### EXERCISE OBJECTIVE
In the data below, begin at the line with "Viewport: 1100px width, 825px" and stop after the line with "This screenshot has width=1000, height=624."; output those lines exactly and no pictures.

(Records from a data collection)
- - - - -

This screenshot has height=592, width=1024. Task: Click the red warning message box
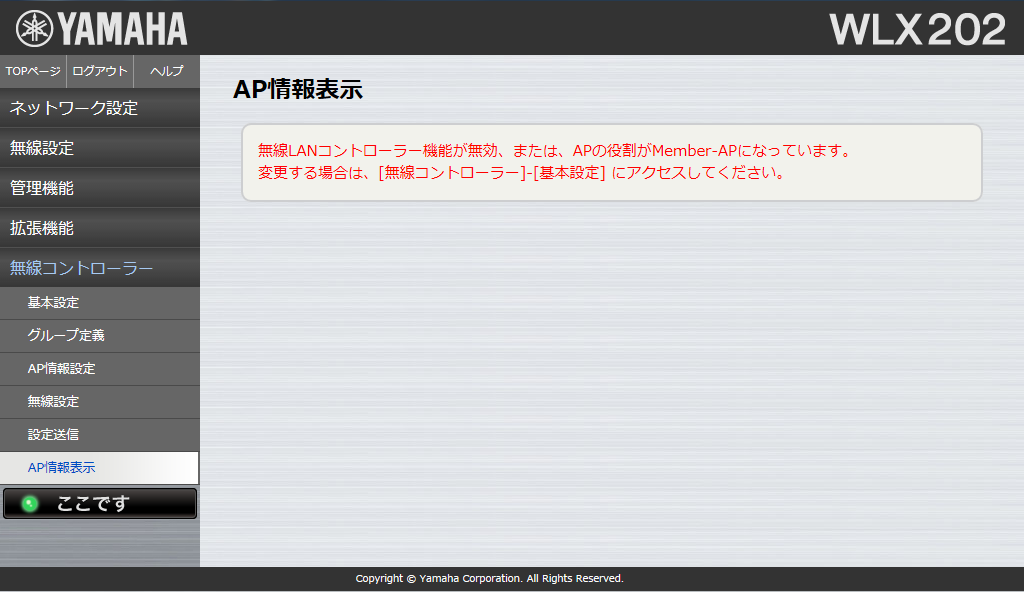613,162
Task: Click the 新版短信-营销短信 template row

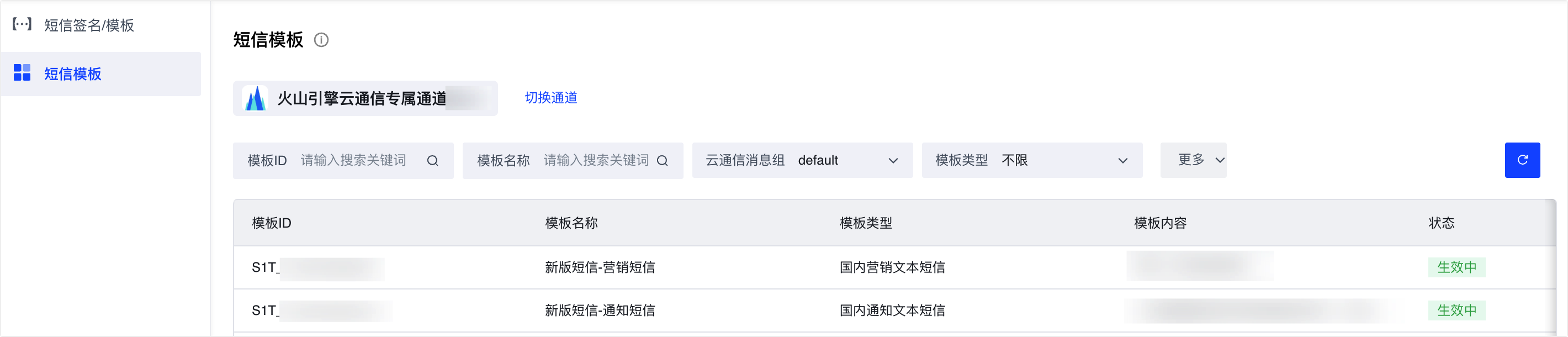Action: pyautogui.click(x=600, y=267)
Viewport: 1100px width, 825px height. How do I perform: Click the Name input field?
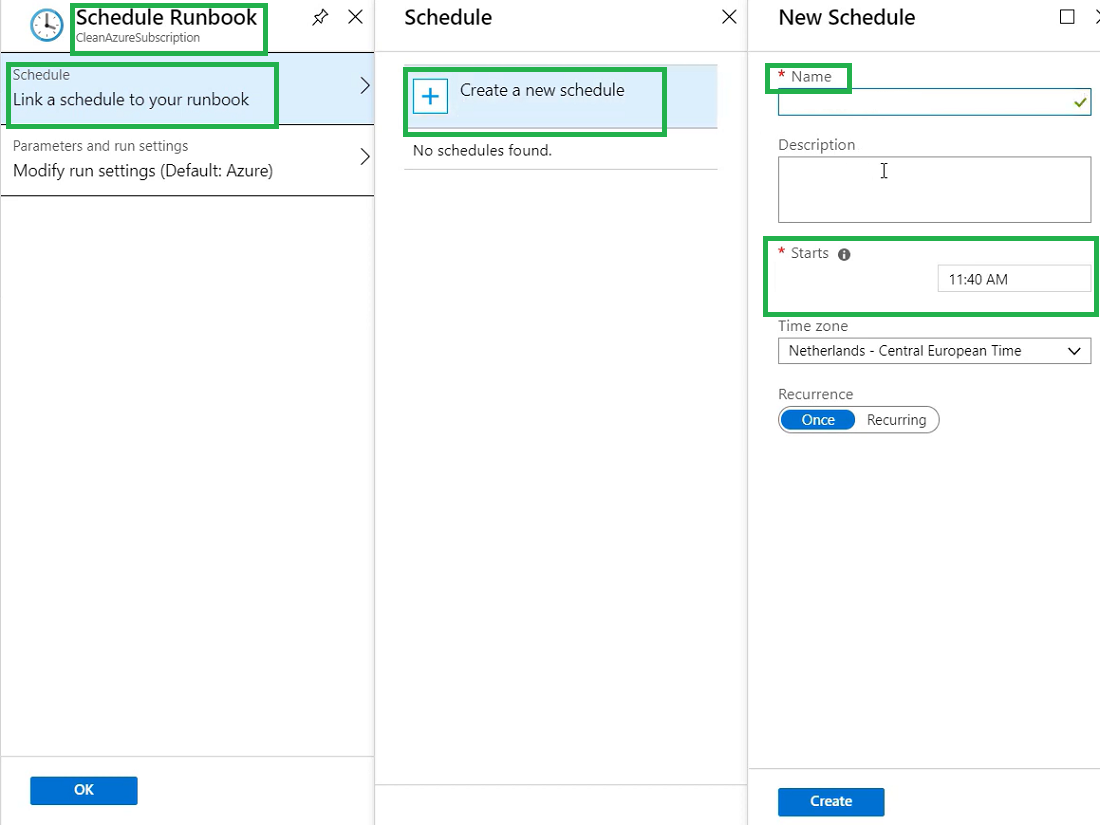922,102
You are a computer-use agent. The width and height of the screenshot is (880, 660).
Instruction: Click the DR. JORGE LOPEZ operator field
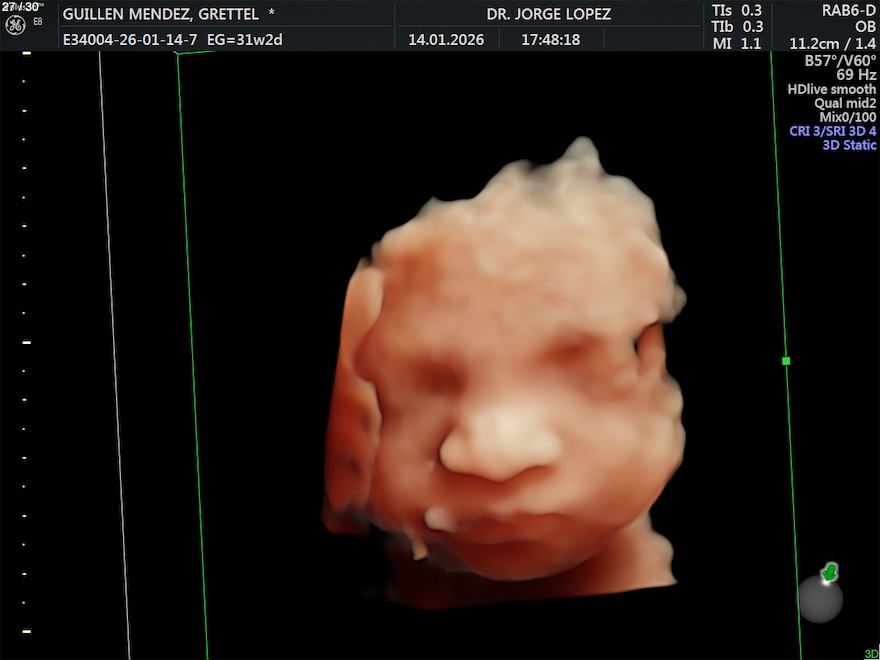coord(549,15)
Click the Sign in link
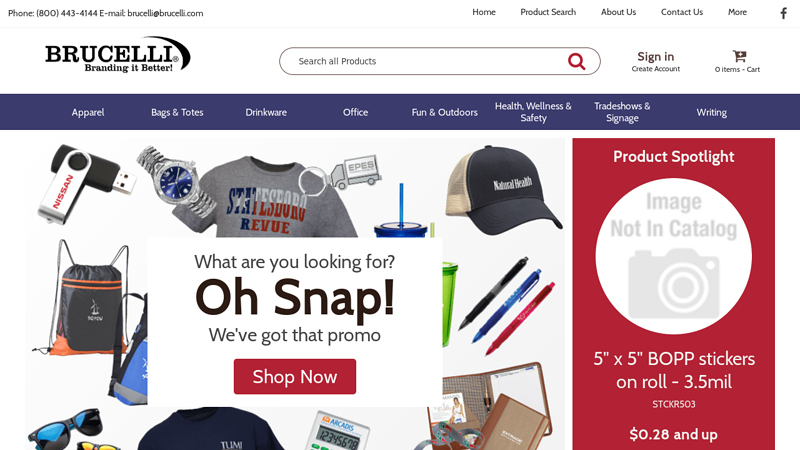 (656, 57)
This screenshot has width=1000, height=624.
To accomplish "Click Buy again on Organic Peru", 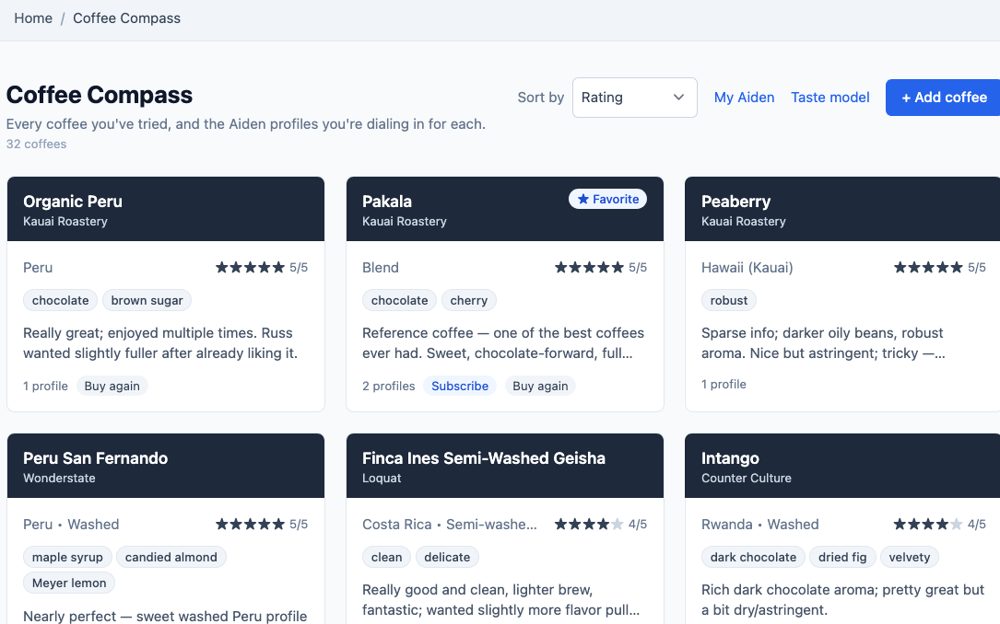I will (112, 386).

- - - - -

### ANSWER SPACE
Viewport: 1100px width, 825px height. How do I perform: Click the Name input field?
922,102
You are a computer-use agent. The width and height of the screenshot is (880, 660).
Instruction: Click the DR. JORGE LOPEZ operator field
coord(549,15)
Click the Sign in link
 (656, 57)
This screenshot has width=1000, height=624.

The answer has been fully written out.